The taxi driver didn't help. A small area in the historic centre of Oxford is pedestrianised, and this has a disproportionate effect on the traffic, which has to make a wide circle through some of the city's less attractive neighbourhoods, past developments that should prevent their planners and architects from ever having a good night's sleep again. The traffic was heavy that evening, but even so it is not a long ride from my college to the suburb of Summertown. Nevertheless, there was time for the taxi driver to vent his fury on illegal immigrants, legal immigrants, New Labour, Old Tory, the Iraq war, the Millennium Dome, the Home Office, minicabs, litter, students, the French, the England football manager and supermarkets. I was feeling sick in my stomach and hadn't the heart to argue. I made occasional unenthusiastic expressions of agreement, and tried not to listen.
'I can't understand it,' he said as I paid him. 'Everyone I have in the back of my cab agrees with everything I say. Why can't the government see it?'
We crunched across the gravel. Ange was wearing bright pink shoes that looked like designer clogs. She could barely manage the gravel on them. I was uncomfortably aware of how much flesh she was revealing. I begged her silently not to let her tattoo show.
The door opened before we knocked. Lawrence stood there, smiling enigmatically.
'The great moment has arrived,' he said. 'Do come in, Ange. Don't be frightened of us. We don't bite.'
Jane would if it was socially acceptable.
He led us into the sitting room and Jane rose regally from her chair.
'Ange!' she said. She could hardly have poured more feeling into it if she had said 'Your Majesty!'
'What's it to be, Ange?' asked Lawrence.
'Beer, please.'
'Beer. Ah. Good idea. Think I've got some, somewhere.'
'You get used to drinking beer, cos it's what everybody drinks at the darts, know what I mean?'
'Frankly, no,' said Jane.
'Ange is a keen supporter of international darts,' I said. My voice sounded shaky, to my dismay.

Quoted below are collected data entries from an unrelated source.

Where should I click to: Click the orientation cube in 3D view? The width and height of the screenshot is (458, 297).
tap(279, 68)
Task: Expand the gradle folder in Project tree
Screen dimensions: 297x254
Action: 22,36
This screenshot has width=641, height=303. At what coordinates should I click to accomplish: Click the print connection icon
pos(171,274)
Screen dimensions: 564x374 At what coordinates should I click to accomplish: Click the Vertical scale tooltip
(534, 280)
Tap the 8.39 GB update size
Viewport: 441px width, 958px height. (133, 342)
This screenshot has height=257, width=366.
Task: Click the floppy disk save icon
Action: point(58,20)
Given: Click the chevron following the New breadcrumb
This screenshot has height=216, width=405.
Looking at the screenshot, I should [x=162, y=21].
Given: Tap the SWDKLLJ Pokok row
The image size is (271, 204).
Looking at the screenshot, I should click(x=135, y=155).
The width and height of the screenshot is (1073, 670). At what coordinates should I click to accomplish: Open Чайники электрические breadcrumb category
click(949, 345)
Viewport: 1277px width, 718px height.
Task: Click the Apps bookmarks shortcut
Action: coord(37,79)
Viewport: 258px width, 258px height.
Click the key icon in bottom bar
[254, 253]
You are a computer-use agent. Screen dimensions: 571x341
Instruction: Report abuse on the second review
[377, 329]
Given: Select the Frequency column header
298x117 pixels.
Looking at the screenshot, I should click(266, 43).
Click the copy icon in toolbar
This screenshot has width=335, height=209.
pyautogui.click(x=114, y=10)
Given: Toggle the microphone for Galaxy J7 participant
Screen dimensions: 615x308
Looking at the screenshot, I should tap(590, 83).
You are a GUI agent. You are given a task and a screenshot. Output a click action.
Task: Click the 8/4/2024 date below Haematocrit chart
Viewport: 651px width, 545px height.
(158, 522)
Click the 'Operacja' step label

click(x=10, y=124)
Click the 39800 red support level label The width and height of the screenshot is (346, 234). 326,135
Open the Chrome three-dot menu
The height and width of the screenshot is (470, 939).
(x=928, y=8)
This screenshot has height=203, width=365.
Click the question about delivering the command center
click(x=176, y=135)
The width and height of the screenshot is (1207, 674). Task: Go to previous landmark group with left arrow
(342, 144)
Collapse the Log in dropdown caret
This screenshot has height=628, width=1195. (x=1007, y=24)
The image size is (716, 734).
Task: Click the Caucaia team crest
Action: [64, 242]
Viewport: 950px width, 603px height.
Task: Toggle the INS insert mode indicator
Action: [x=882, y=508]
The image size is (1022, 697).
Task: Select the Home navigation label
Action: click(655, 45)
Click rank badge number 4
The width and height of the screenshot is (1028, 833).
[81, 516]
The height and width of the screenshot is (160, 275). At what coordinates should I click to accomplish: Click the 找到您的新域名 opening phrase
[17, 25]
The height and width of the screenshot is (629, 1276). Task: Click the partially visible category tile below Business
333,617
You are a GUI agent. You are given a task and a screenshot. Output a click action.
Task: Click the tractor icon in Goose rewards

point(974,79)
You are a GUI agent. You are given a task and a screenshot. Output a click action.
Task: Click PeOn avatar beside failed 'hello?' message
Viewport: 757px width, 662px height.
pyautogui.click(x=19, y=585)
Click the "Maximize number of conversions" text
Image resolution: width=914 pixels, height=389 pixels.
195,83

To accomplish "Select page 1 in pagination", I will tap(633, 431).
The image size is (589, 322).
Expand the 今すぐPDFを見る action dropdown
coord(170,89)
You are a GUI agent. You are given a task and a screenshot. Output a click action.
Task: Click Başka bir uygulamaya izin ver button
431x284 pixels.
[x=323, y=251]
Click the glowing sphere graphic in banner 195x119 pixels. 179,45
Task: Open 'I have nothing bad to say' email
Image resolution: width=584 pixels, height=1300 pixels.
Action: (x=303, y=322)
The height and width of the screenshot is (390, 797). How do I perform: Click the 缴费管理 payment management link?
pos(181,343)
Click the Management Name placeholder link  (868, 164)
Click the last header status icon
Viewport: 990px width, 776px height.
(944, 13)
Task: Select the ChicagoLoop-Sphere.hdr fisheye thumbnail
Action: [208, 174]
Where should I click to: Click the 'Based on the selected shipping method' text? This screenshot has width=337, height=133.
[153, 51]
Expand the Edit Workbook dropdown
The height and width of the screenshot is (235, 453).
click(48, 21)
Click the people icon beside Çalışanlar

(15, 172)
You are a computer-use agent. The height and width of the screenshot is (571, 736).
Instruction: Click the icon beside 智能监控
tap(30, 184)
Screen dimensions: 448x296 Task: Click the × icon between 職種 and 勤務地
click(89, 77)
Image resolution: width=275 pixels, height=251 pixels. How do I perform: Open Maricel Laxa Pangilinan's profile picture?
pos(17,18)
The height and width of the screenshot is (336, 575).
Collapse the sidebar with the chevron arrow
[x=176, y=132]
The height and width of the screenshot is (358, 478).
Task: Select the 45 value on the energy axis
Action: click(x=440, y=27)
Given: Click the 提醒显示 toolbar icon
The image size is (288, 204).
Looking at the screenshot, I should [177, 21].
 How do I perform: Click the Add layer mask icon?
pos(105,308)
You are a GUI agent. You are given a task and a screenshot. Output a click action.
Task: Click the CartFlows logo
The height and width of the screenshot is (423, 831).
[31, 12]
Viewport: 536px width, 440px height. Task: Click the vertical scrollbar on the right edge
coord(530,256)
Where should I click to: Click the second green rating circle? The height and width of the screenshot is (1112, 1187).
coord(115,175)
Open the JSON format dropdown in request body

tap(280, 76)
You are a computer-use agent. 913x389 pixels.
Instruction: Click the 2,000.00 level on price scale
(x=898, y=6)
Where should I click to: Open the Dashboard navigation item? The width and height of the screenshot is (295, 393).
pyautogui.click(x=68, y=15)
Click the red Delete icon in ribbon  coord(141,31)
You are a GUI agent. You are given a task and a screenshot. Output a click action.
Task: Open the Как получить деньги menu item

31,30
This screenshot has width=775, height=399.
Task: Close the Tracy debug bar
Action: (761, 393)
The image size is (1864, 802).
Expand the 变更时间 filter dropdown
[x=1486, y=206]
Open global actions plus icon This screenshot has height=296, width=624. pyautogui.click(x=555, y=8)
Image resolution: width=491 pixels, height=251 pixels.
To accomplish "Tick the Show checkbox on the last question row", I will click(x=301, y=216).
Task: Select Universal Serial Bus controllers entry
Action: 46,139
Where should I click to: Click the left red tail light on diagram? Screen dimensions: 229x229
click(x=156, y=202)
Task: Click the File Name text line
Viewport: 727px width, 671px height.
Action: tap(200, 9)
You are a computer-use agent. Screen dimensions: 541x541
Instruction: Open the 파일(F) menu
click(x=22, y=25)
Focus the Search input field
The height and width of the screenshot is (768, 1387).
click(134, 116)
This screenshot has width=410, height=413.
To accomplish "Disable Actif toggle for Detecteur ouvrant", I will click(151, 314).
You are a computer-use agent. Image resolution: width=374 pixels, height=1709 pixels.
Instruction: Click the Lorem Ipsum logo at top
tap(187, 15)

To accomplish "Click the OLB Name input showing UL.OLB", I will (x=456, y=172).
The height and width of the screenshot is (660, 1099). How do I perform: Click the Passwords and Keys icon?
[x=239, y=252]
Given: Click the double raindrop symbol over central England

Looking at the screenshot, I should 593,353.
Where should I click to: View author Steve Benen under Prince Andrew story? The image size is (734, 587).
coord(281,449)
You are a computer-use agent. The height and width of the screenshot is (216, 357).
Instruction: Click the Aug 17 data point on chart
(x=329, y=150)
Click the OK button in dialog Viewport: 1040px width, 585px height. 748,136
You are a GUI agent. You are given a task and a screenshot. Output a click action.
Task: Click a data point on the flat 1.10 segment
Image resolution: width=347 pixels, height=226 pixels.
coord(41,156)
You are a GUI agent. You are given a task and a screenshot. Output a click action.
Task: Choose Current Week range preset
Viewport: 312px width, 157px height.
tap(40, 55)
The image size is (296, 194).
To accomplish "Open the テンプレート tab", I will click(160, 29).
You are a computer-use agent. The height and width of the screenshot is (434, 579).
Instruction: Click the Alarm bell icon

'Good heavens,' said Jane.
Ange examined my remark for traces of sarcasm. To my relief she didn't find any.
'Alan's coming with me to the World Championship, aren't you, Alan?'
This was news to me. My heart sang. We had a future.
'I . . . er . . . I certainly hope so,' I said. I was trembling with emotion. Lawrence was looking at me furiously. Jane had a smile set in stone, and there was no humour in it.